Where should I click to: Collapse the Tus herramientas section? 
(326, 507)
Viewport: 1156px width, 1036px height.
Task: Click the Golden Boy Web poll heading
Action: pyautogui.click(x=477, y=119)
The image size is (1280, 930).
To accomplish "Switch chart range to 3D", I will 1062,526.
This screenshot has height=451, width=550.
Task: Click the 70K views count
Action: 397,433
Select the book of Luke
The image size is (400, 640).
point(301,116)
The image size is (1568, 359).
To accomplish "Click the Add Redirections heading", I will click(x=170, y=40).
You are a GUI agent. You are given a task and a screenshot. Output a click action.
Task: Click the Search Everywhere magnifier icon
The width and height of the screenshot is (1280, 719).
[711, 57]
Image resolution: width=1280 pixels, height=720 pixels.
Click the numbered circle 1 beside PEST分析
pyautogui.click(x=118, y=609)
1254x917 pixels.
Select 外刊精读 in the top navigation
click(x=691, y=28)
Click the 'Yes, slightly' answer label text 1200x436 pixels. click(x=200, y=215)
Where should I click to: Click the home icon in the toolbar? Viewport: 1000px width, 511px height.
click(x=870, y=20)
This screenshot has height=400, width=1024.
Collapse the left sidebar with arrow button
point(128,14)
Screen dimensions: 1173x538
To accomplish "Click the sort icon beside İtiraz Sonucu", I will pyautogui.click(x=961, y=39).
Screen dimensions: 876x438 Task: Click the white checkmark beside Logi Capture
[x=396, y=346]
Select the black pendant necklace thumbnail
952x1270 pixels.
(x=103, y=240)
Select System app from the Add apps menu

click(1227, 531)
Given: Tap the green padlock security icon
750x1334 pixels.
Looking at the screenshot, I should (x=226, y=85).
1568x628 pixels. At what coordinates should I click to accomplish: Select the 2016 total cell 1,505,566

-----

> **ACTIVITY**
Reply with every line of the material above, unaltered.

> **EXERCISE ANSWER**
Where should I click to: Collapse the Tus herramientas section? 
(326, 507)
Viewport: 1156px width, 1036px height.
Task: Click the Golden Boy Web poll heading
Action: pyautogui.click(x=477, y=119)
The image size is (1280, 930).
To accomplish "Switch chart range to 3D", I will 1062,526.
This screenshot has height=451, width=550.
Task: Click the 70K views count
Action: 397,433
Select the book of Luke
The image size is (400, 640).
point(301,116)
The image size is (1568, 359).
To accomplish "Click the Add Redirections heading", I will click(x=170, y=40).
You are a GUI agent. You are given a task and a screenshot. Output a click action.
Task: Click the Search Everywhere magnifier icon
The width and height of the screenshot is (1280, 719).
[711, 57]
Image resolution: width=1280 pixels, height=720 pixels.
Click the numbered circle 1 beside PEST分析
pyautogui.click(x=118, y=609)
1254x917 pixels.
Select 外刊精读 in the top navigation
click(x=691, y=28)
Click the 'Yes, slightly' answer label text 1200x436 pixels. click(x=200, y=215)
Where should I click to: Click the home icon in the toolbar? Viewport: 1000px width, 511px height.
click(x=870, y=20)
This screenshot has height=400, width=1024.
Collapse the left sidebar with arrow button
point(128,14)
Screen dimensions: 1173x538
To accomplish "Click the sort icon beside İtiraz Sonucu", I will pyautogui.click(x=961, y=39).
Screen dimensions: 876x438 Task: Click the white checkmark beside Logi Capture
[x=396, y=346]
Select the black pendant necklace thumbnail
952x1270 pixels.
(x=103, y=240)
Select System app from the Add apps menu

click(1227, 531)
Given: Tap the green padlock security icon
750x1334 pixels.
Looking at the screenshot, I should (x=226, y=85).
1568x628 pixels. At what coordinates should I click to accomplish: Select the 2016 total cell 1,505,566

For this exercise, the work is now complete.